We used several search strategies to identify studies for inclusion in this review. First, we conducted a search of the PsycINFO database. We examined studies that included at least one of the terms listed in each of these three following categories: (1) cognitive restructuring, cognitive methods, cognitive change procedures, cognitive intervention, schema modification, automatic thought modification, modify automatic thoughts; (2) outcome, symptom; and (3) therapy, psychotherapy. The final PsycINFO database search resulted in 629 results. After removing duplicates, 419 unique articles remained. We also searched the reference section of previous reviews (Clark, 2014; Hofmann et al., 2018; Lorenzo-Luaces et al., 2015). We then inspected each of the individual study abstracts for the inclusion criteria. We identified eight articles for in-depth examination that appeared to meet the inclusion criteria based on their abstracts.
After reviewing these studies, we identified five studies that met our inclusion criteria. The reasons the other three articles did not meet inclusion criteria were that they did not contain a measure of CR as a specific within session method (k = 1; Teasdale & Fennell, 1982), did not contain sufficient information to examine the relation between CR and outcome (k = 1; Mohlman, 2013), and was a re-analysis of a dataset that already examined the relation between CR and an outcome (Sasso et al., 2016). See Table 2 for a list of the included studies.
Table 2.
Studies in the Research Review
Source | N | CR Measure | Outcome | Treatment | Results | r | d |
---|---|---|---|---|---|---|---|
Strunk et al., 2007 | 32 | PCTS-AT | Relapse Risk | CBT | + | .19 | 0.39 |
32 | PCTS-SC | Relapse Risk | CBT | + | .35 | 0.75 | |
Strunk et al., 2010 | 60 | CSPRS-CM | Symptoms | CBT | + | .44 | 0.98 |
Schmidt et al., 2019 | 120 | CSPRS-CM | Cognitive Change | CBT | + | .20 | 0.41 |
Gómez Penedo et al., 2020 | 71 | BPSR-CR | Symptoms | CBT | + | .41 | 0.90 |
70 | BSPR-CR | Symptoms | EBCT | + | .42 | 0.93 | |
Ezawa & Strunk, 2022 | 229 | CSPRS-CM | Symptoms | CBT | + | .39 | 0.85 |
229 | CSPRS-CM | Dropout | CBT | + | .47 | 1.07 |
Note. PCTS-AT = Performance of Cognitive Therapy Strategies - Automatic Thought Work subscale; PCTS-SC = Performance of Cognitive Therapy Strategies - Schema or Core Belief Work Subscale; CSPRS-CM = Collaborative Study Psychotherapy Rating Scale – Cognitive Methods subscale; BPSR-CR = Bern Post-Session Report – Cognitive Restructuring questionnaire; CBT = cognitive behavioral therapy; EBCT = exposure-based cognitive therapy; “ + ” = relation between CR and therapeutic outcome in the expected direction”; “ - ” = relation between CR and therapeutic outcome in the opposite direction than predicted.
Review of the Studies
Strunk et al. (2007) examined CR within session in a sample of 35 patients with moderate to severe depression who responded to a course of CT. In this study, the PCTS was used to assess automatic thought and schema/core belief work at sessions recorded during the 12th week, 14th week, and last week of acute treatment. Due to missing data, the analyses in this study concerning the PCTS were limited to 32 patients. While controlling for study site and pretreatment CBT skill use, the overall PCTS was significantly related to reduced risk of relapse during the year-long follow-up period (χ2 (1, N = 32) = 5.46, hazard = 3.37, CI = 1.22, 9.32, p = .02). However, the PCTS is a composite measure that includes a measure of behavioral activation along with the two cognitive restructuring indices. When looking at the individual CR-related subscales, neither was significantly associated with risk of relapse although each was in the expected direction: PCTS-AT (χ2 (1, N = 32) = 1.11, hazard = 1.68, CI = 0.64, 4.41, p = .29); PCTS-SC (χ2 (1, N = 32) = 3.80, hazard = 1.82, CI = 1.00, 3.34, p = .05).

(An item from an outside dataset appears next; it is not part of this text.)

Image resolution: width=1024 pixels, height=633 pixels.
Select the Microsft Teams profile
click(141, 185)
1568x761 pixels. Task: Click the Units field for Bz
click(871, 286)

Strunk et al. (2010) measured CR using the CSPRS for the first four therapy sessions of 60 clients who participated in a course of CBT for depression. Symptoms were assessed before each session using the Beck Depression Inventory-II (BDI-II; Beck et al., 1996). The authors found CR significantly predicted lower symptom scores in the next session while controlling for current symptoms (r = .44, t = 3.67, p < .001). CR remained a significant predictor of next session symptom change even when controlling for the alliance (r = .42, t = 3.49, p = .0009).
In a re-analysis of the same dataset, Sasso et al. (2016) disaggregated the within- and between-person variation of CR. The authors then examined the within- and between-person components of CR as predictors of next session symptom improvements and found that both components significantly predicted next session improvements (between b = 1.58, SE = .51, t(54) = 3.14, p = .003; within: b = 3.58, SE = 1.14, t(156) = 3.15, p = .002). Relations focused on the within-person variability of predictor variables can ensure stable patient characteristics are not accountable for the relation.

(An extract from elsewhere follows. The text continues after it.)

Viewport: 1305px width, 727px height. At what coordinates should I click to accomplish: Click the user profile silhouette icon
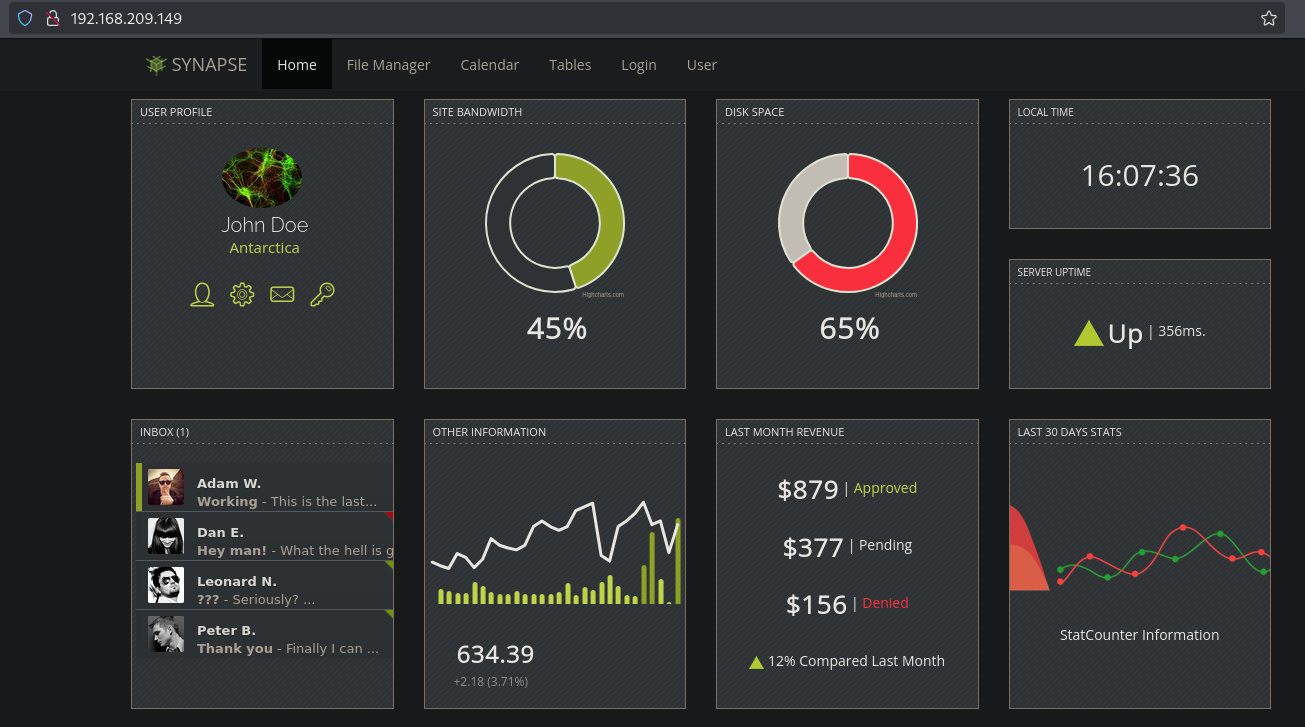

Schmidt et al. (2019) also used the CSPRS to measure CR for the first five sessions of 126 clients who participated in a course of CT. CR was then disaggregated into within- and between-person components and examined as predictors of same session cognitive change, which was assessed using the Cognitive Change-Immediate scale (Schmidt et al., 2019). Higher values of within- and between-person CR predicted greater immediate cognitive change (within b = .97, SE = 0.57, t(351) = 3.43, p = .001; between: b = 3.10, SE = 1.32, t(119) = 2.34, p = .02).

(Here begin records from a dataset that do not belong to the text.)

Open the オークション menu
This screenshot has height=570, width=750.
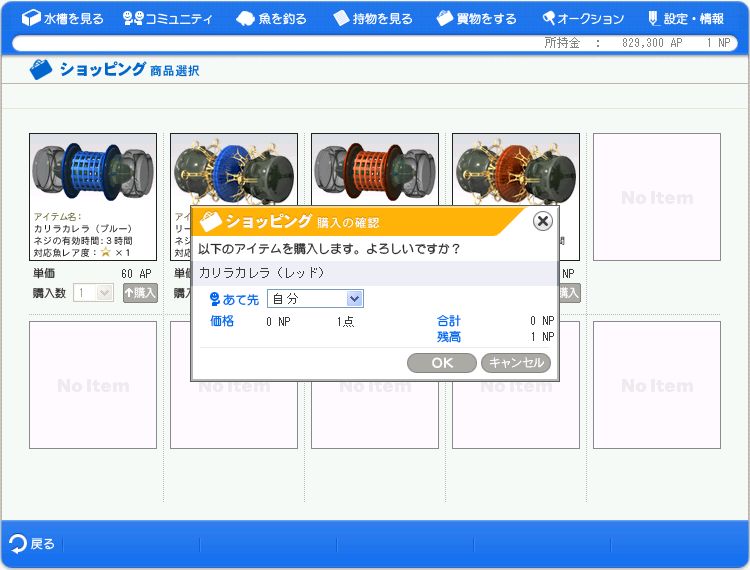(x=583, y=18)
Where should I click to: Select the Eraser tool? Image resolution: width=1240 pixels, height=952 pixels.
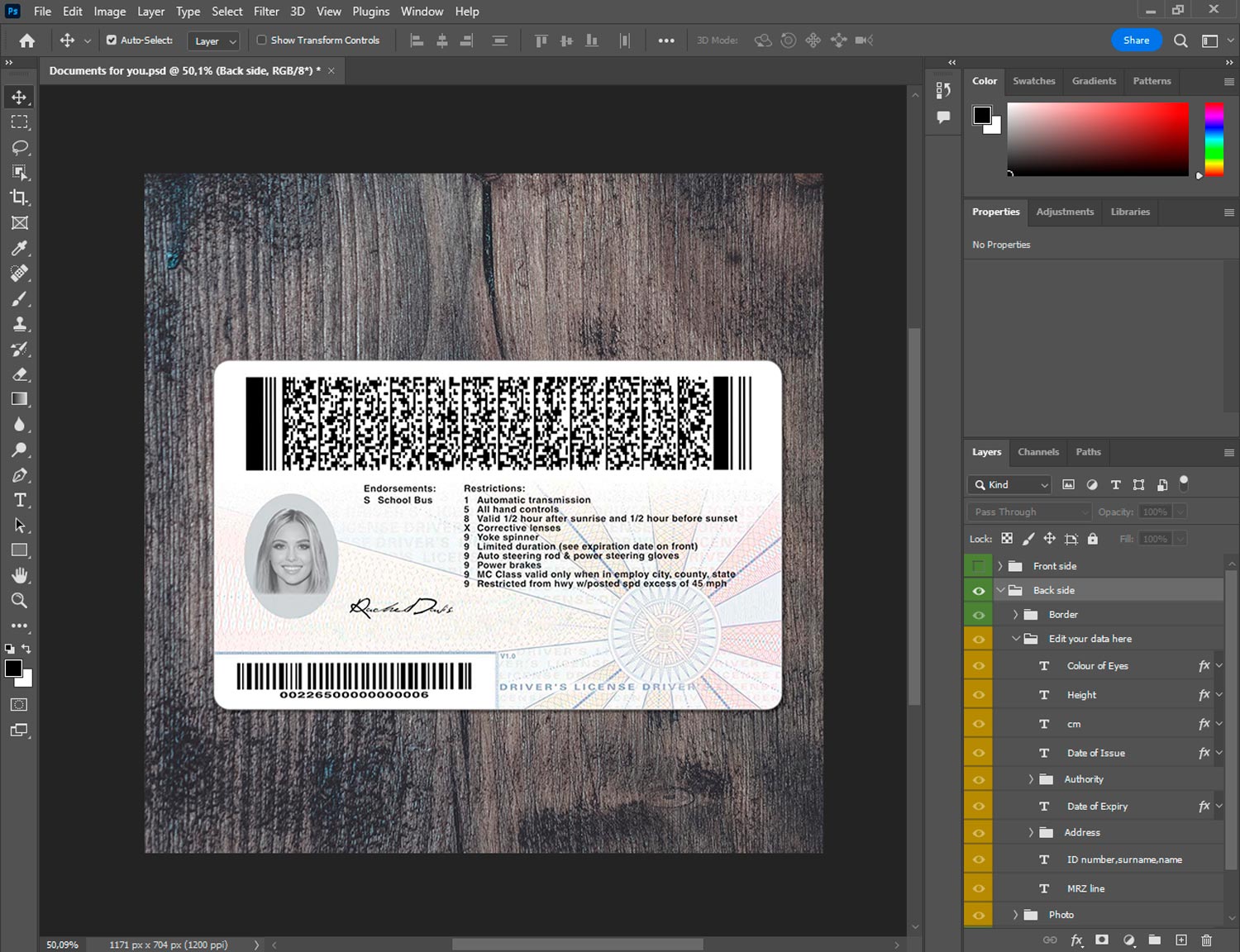pos(20,374)
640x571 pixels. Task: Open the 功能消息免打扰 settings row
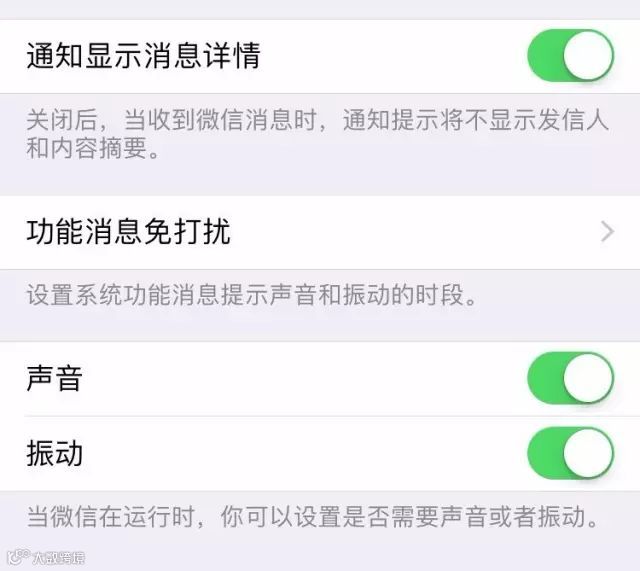click(320, 232)
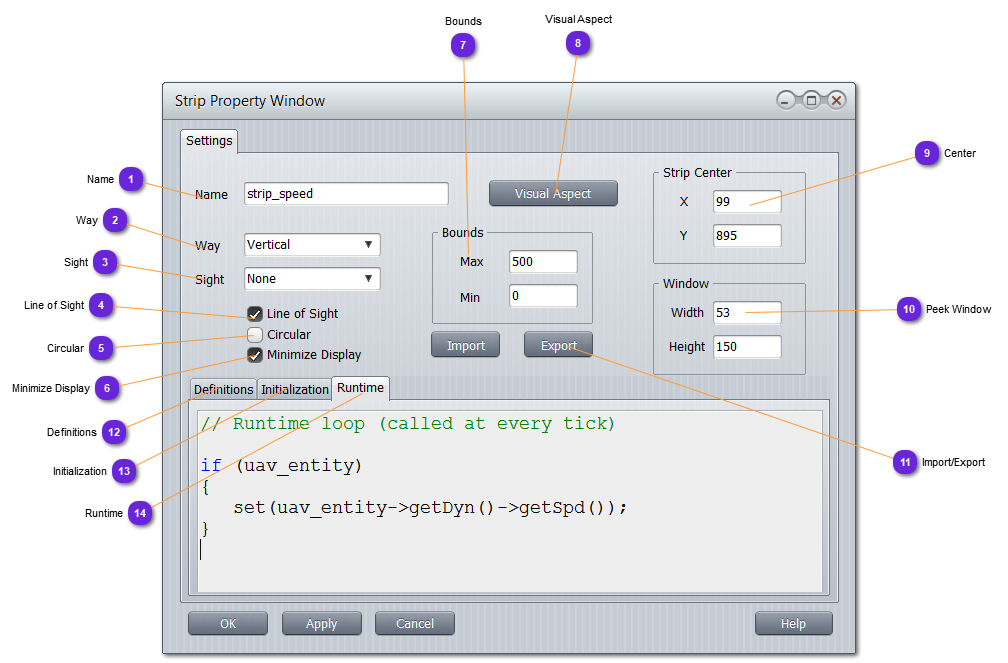Image resolution: width=1008 pixels, height=663 pixels.
Task: Open the Way dropdown showing Vertical
Action: pyautogui.click(x=312, y=245)
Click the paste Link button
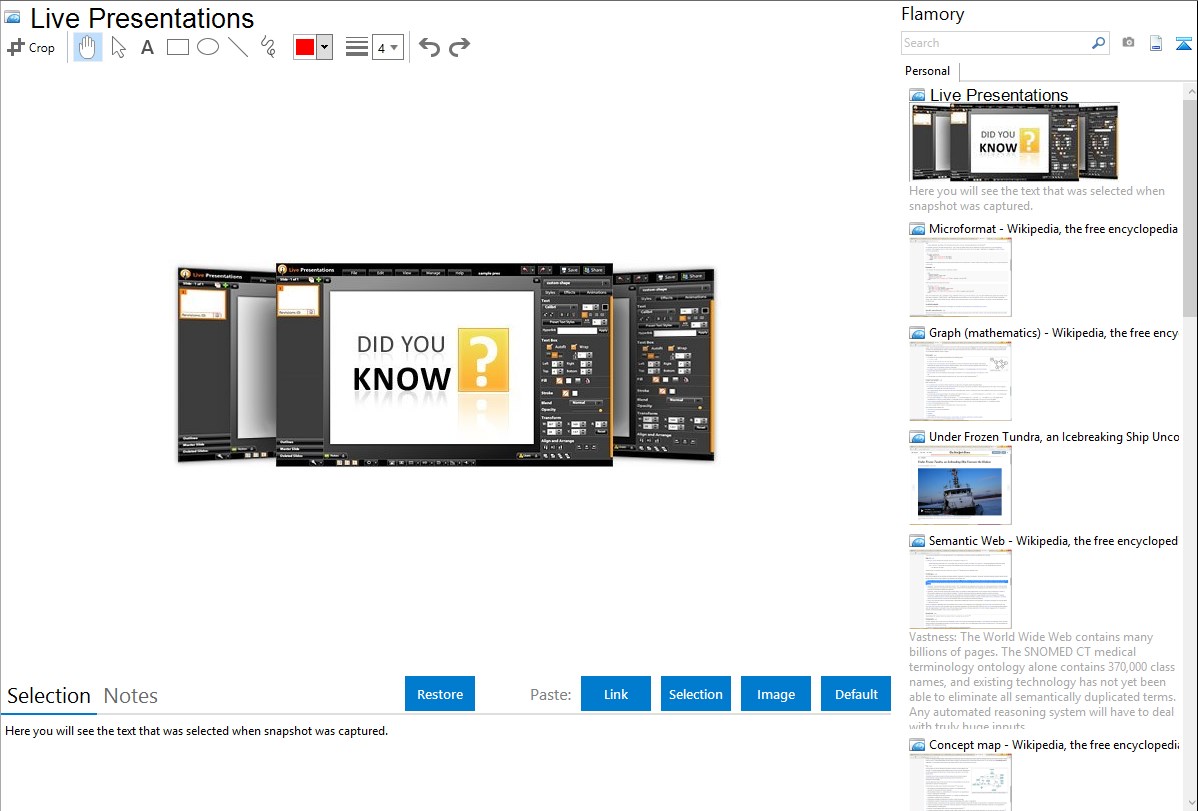This screenshot has height=811, width=1198. [x=616, y=694]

Gómez Penedo et al. (2020) measured CR using the BPSR in a sample of clients randomized to exposure-based CT (EBCT; n = 71) or CT for depression (n = 70). CR was assessed after each session. After treatment completion, three-month, six-month, and 12-month follow-up, clients also completed measures of avoidance (measured with the Cognitive-Behavioral Avoidance Scale; Ottenbreit et al., 2004), self-efficacy (measured with the Generalized Self-Efficacy Scale; Schwarzer & Jerusalem, 1999), and depressive symptoms (measured with the BDI-II). Across both treatments, greater increases in CR were related to lower avoidance and greater self-efficacy, and both lower avoidance and greater self-efficacy were associated with lower levels of depressive symptoms at the 12-month follow-up. In addition, CR was directly related to decreased depressive symptom scores at the 12-month follow-up. While the original publication did not report the direct relation between CR and outcomes, Gómez Penedo reported in a personal communication that CR (modeled as a level 1 predictor in a three-level multilevel model) predicted next session symptoms (measured with the WHO-5, coded with greater scores indicating lower depression severity) in both the EBCT and CBT samples (EBCT sample: bstandardized =0.37, CBT sample: bstandardized = 0.36).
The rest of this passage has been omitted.